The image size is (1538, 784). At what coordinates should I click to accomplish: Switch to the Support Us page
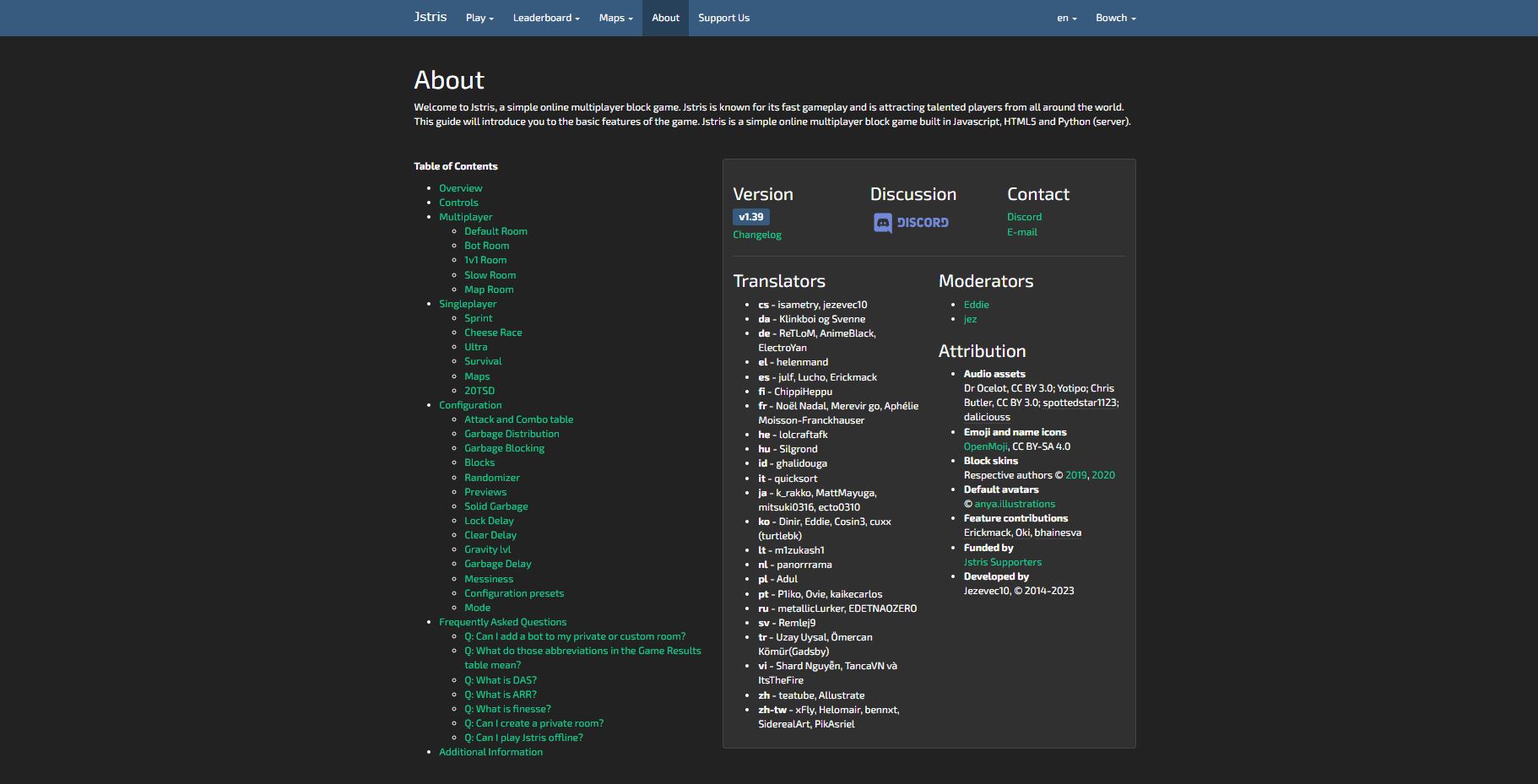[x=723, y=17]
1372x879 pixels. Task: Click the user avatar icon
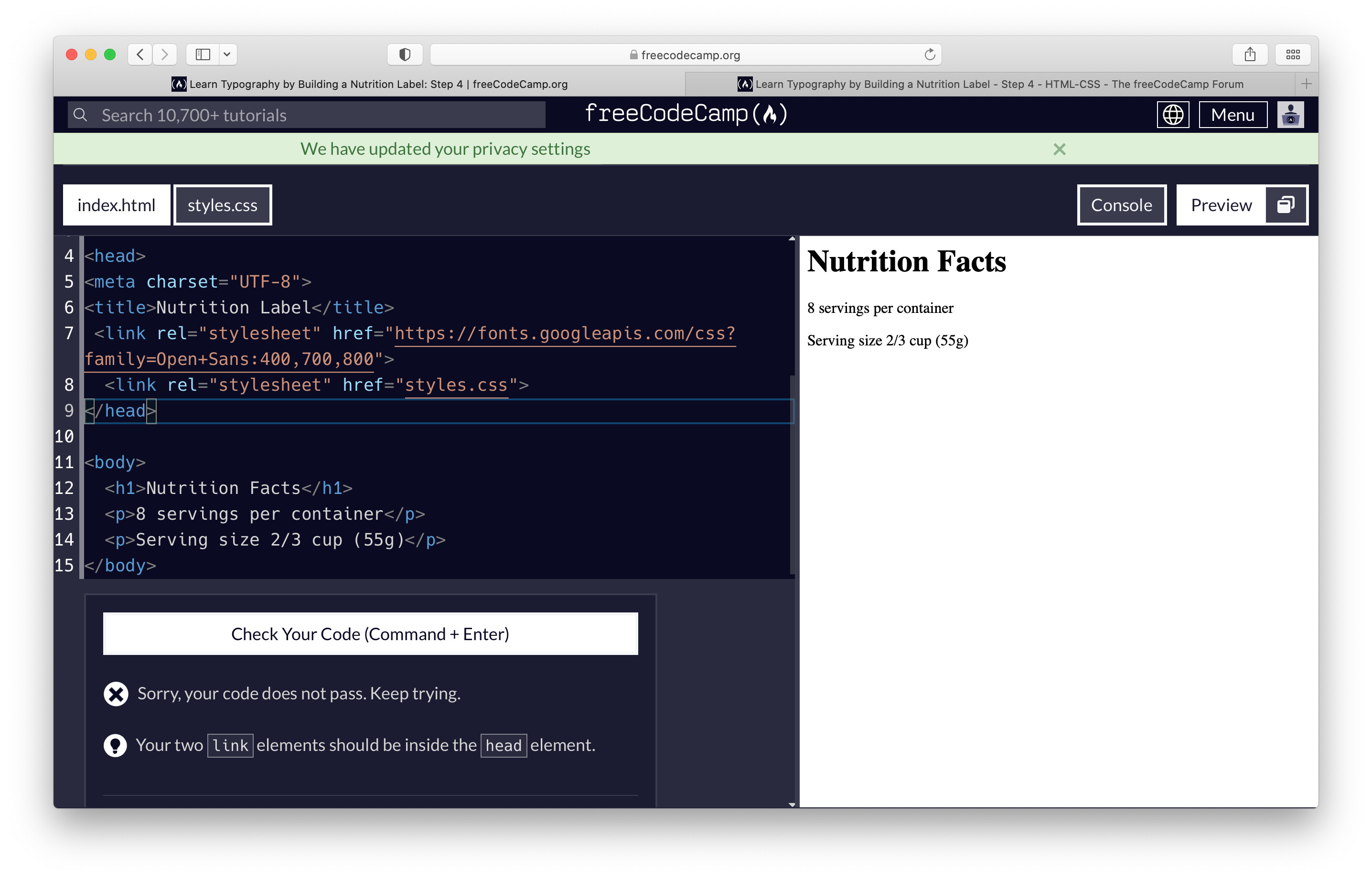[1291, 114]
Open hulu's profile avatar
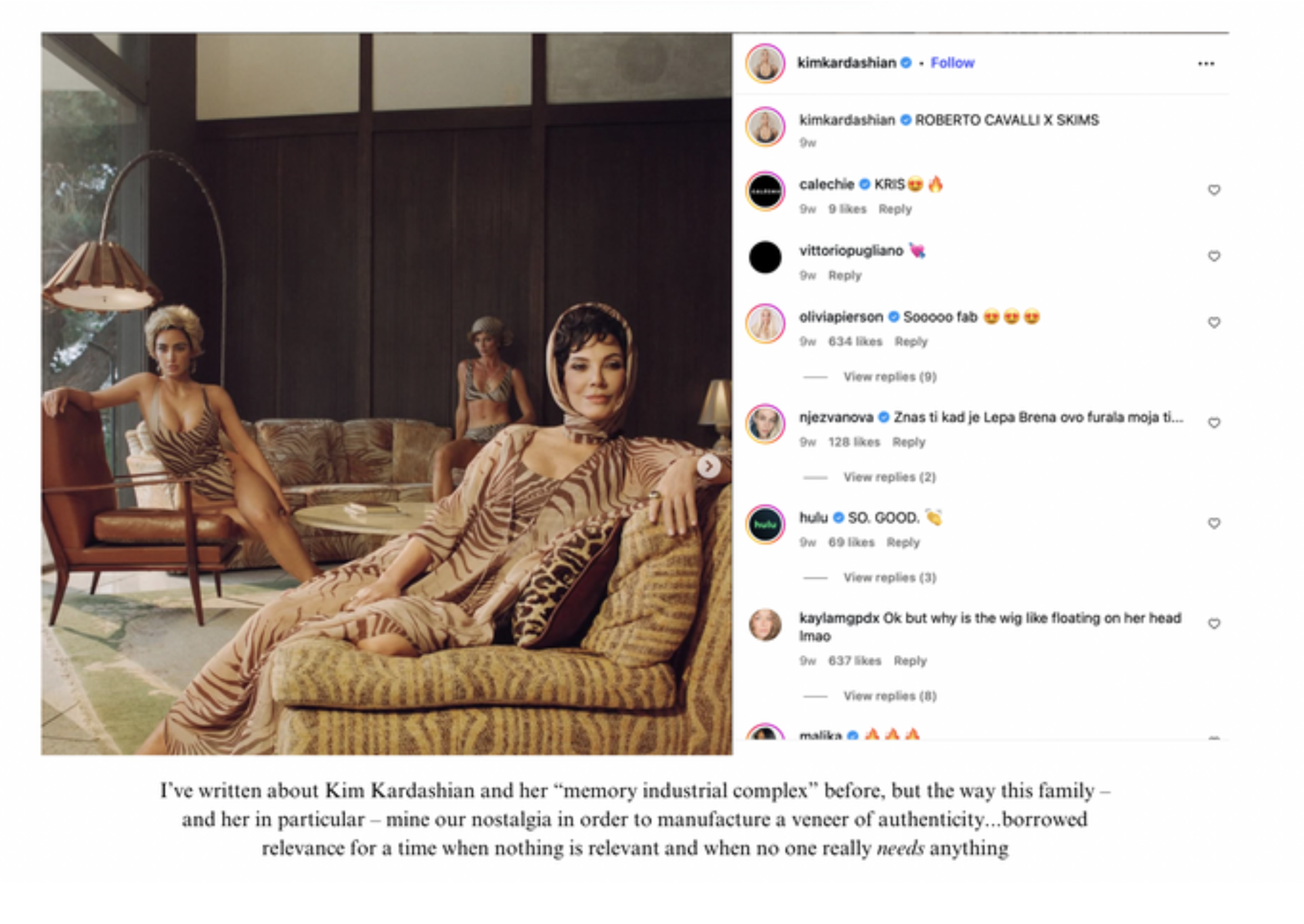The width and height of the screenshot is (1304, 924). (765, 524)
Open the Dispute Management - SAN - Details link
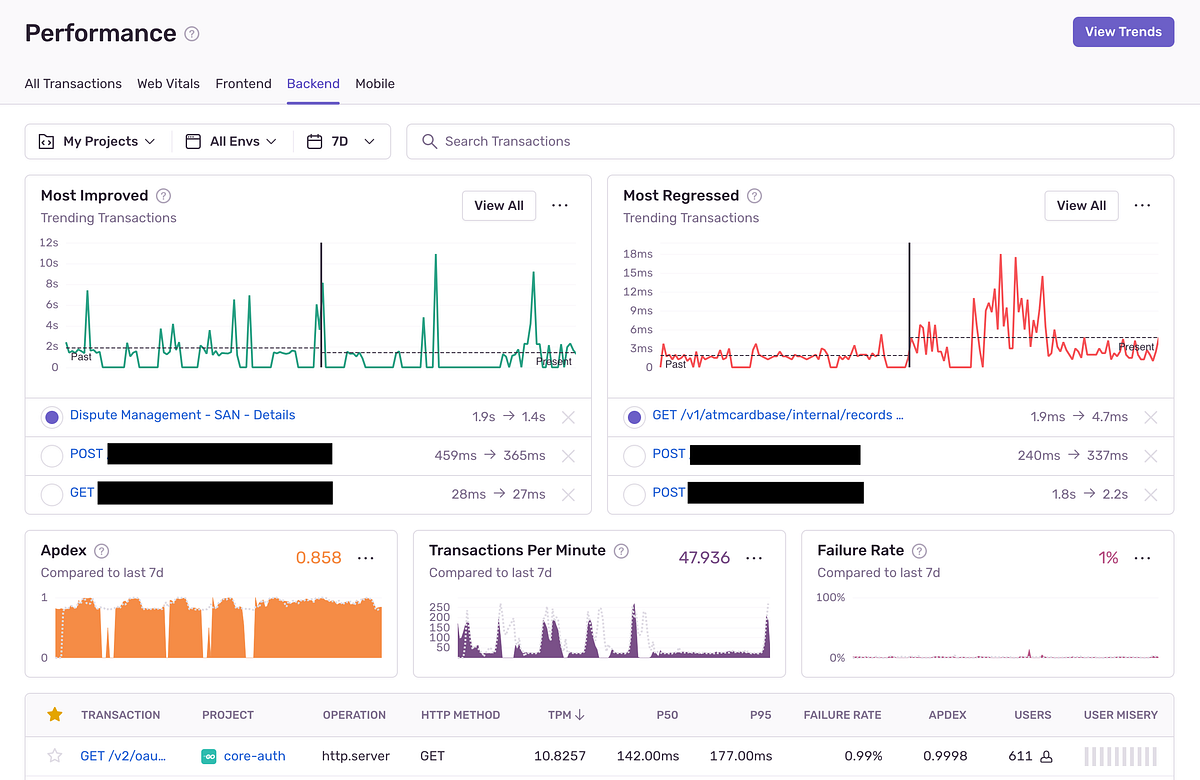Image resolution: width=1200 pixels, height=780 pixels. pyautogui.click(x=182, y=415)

● ● ● ● ● ● ●

- [Requirements] Arrange the items above as a two-column CSV with the columns instruction and coordinates. Give one row per item, holding its text and its answer. Put each value in a single quoted field, with line breaks replaced by spaces, and leave the pictures out.

- [Answer to this task]
instruction,coordinates
"The image size is (1538, 784). At what coordinates should I click to accomplish: Switch to the Support Us page","[x=723, y=17]"
"1372x879 pixels. Task: Click the user avatar icon","[1291, 114]"
"Open hulu's profile avatar","The width and height of the screenshot is (1304, 924). (765, 524)"
"Open the Dispute Management - SAN - Details link","Image resolution: width=1200 pixels, height=780 pixels. pyautogui.click(x=182, y=415)"